**Saved data entries**

··········

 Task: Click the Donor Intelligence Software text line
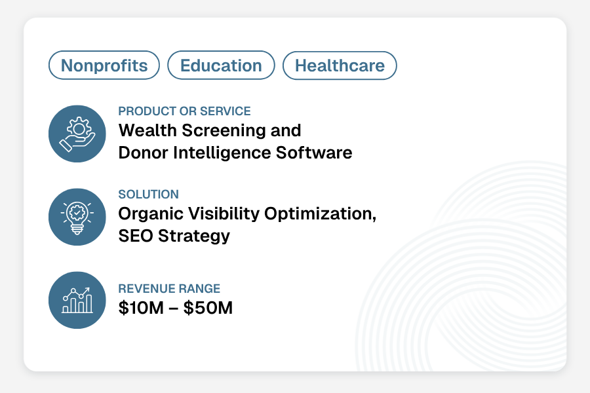point(235,153)
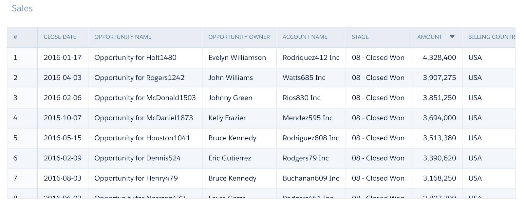Click the Stage column header
The image size is (524, 209).
[360, 37]
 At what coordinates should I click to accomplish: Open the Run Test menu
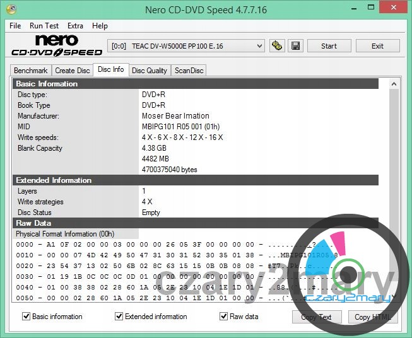(44, 26)
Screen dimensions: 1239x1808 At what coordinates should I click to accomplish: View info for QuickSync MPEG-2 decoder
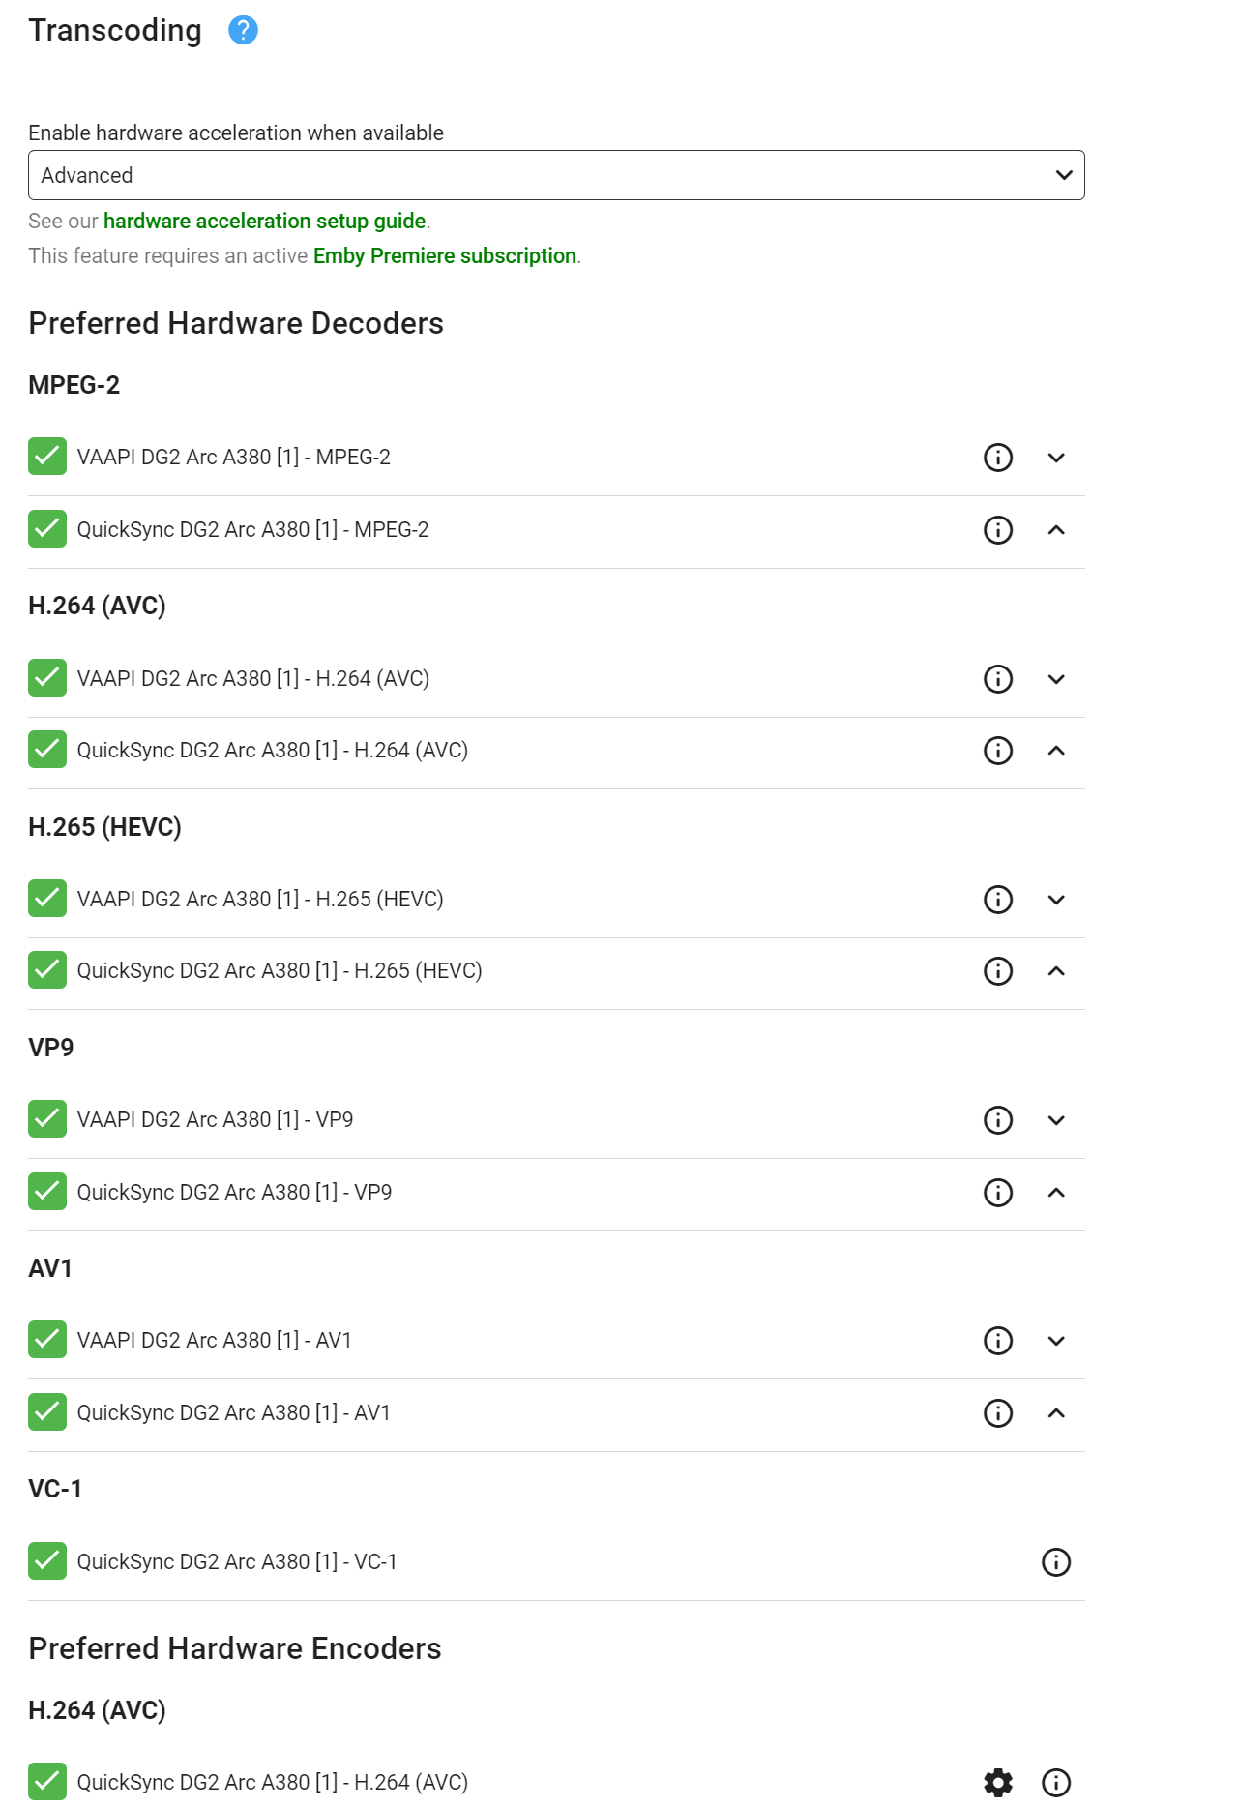(997, 530)
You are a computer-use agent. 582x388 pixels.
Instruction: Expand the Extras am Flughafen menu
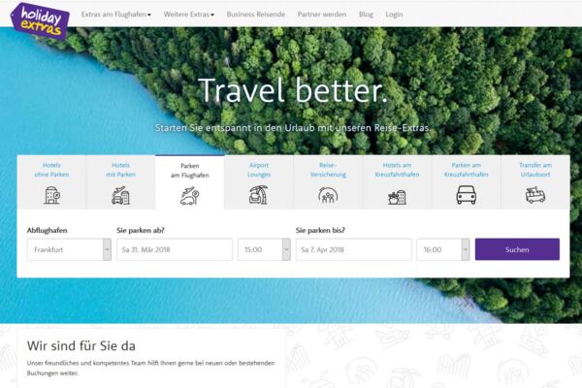pos(115,15)

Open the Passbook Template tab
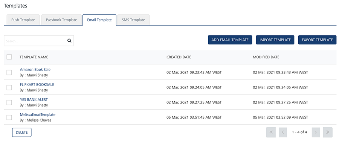click(61, 20)
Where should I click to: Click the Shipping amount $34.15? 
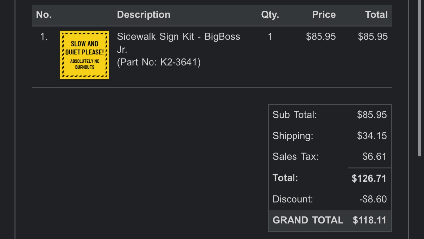(x=372, y=136)
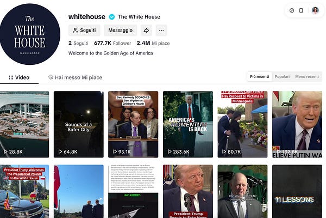Click the blue verified badge icon
326x218 pixels.
112,17
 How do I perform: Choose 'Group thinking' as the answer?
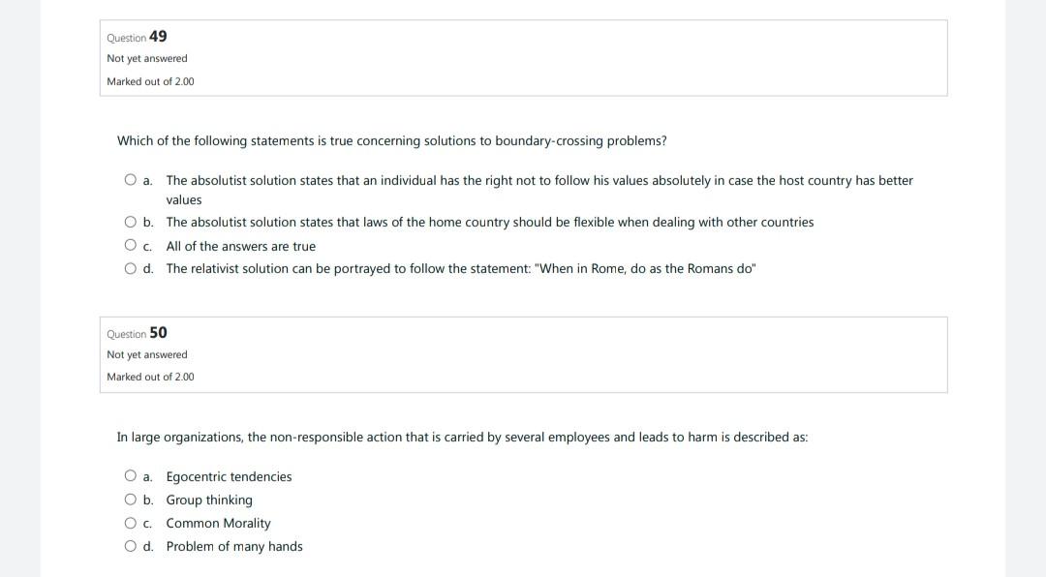[130, 498]
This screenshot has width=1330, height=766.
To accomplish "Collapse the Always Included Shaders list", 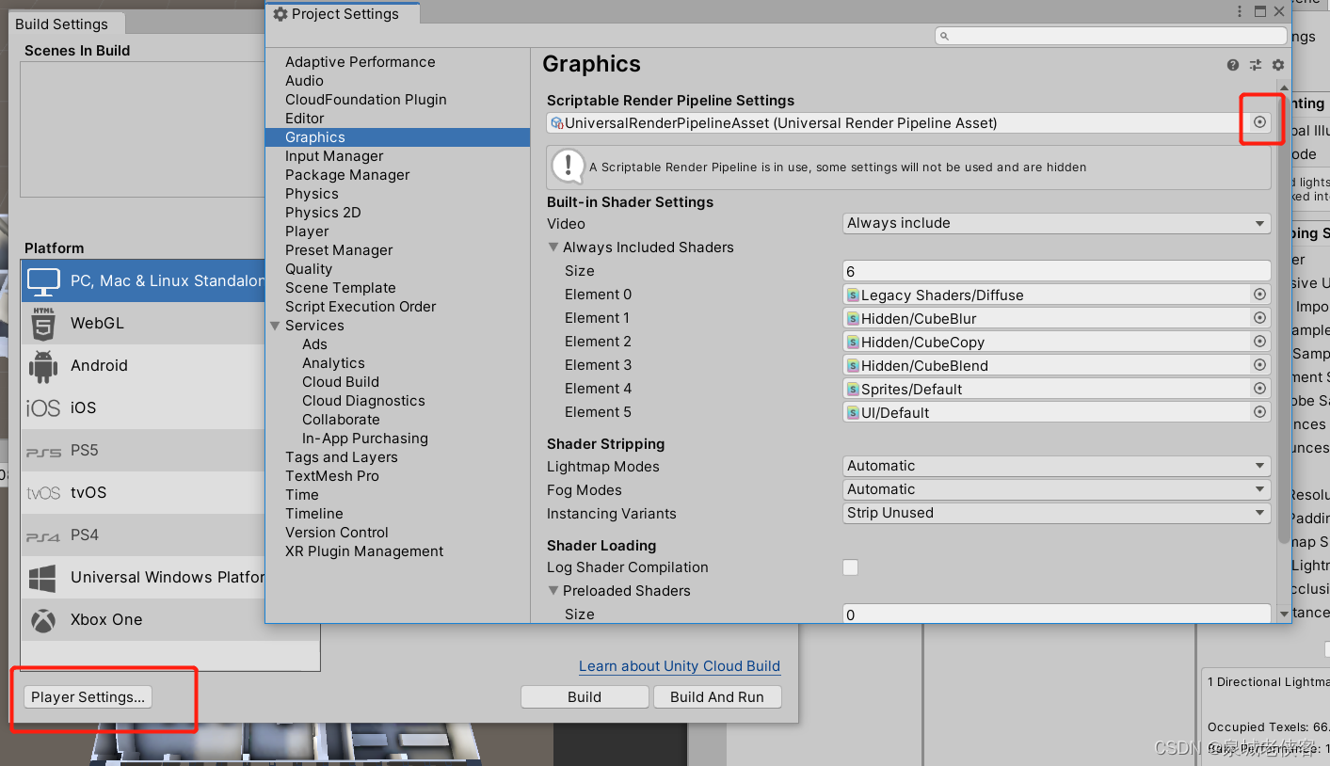I will click(x=553, y=247).
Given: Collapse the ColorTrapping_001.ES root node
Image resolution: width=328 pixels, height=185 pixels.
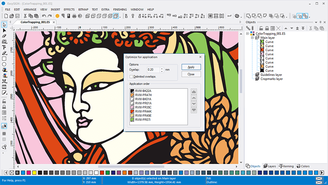Looking at the screenshot, I should click(x=248, y=33).
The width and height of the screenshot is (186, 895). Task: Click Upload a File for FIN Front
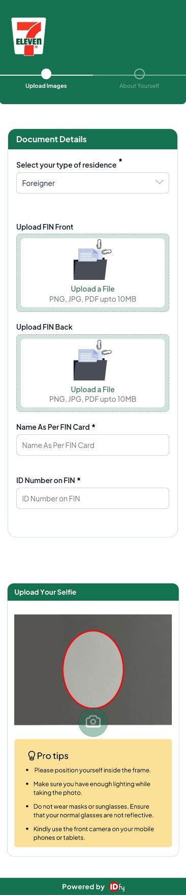pos(92,289)
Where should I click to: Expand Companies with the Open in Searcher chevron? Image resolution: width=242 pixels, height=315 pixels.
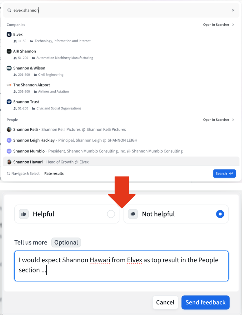[x=233, y=25]
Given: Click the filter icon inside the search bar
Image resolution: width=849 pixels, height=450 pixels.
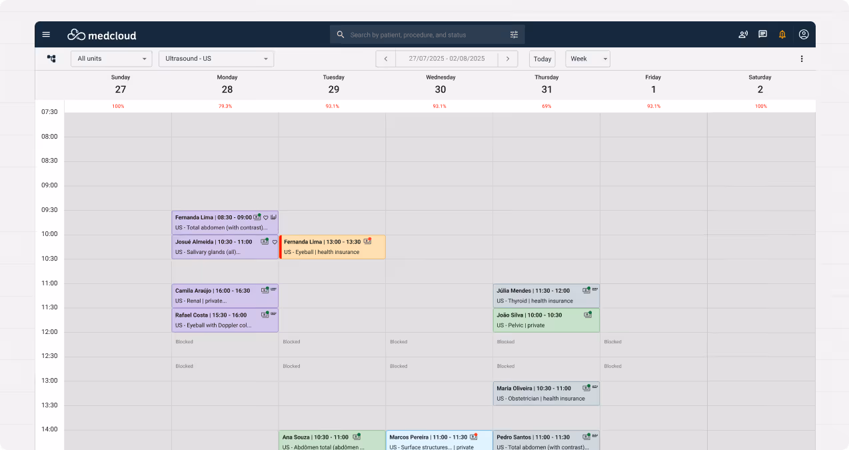Looking at the screenshot, I should coord(514,34).
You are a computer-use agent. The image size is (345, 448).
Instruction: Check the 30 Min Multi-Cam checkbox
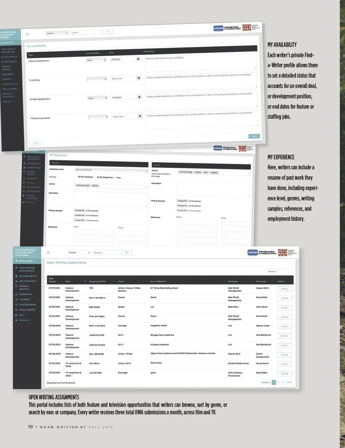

··········

**Work to be completed**
Only one thing is required here: an exact copy of the lines from the one bearing "Given: Collapse the" through the final line above, both included, with pictures left out.

**Response box**
Given: Collapse the ColorTrapping_001.ES root node
Image resolution: width=328 pixels, height=185 pixels.
Looking at the screenshot, I should click(x=248, y=33).
The width and height of the screenshot is (186, 895). Task: Click Upload a File for FIN Front
pos(92,289)
Where should I click to: Expand Companies with the Open in Searcher chevron? Image resolution: width=242 pixels, height=315 pixels.
[x=233, y=25]
Given: Click the filter icon inside the search bar
Image resolution: width=849 pixels, height=450 pixels.
Looking at the screenshot, I should coord(514,34).
You are a computer-use agent. The image size is (345, 448).
Instruction: Check the 30 Min Multi-Cam checkbox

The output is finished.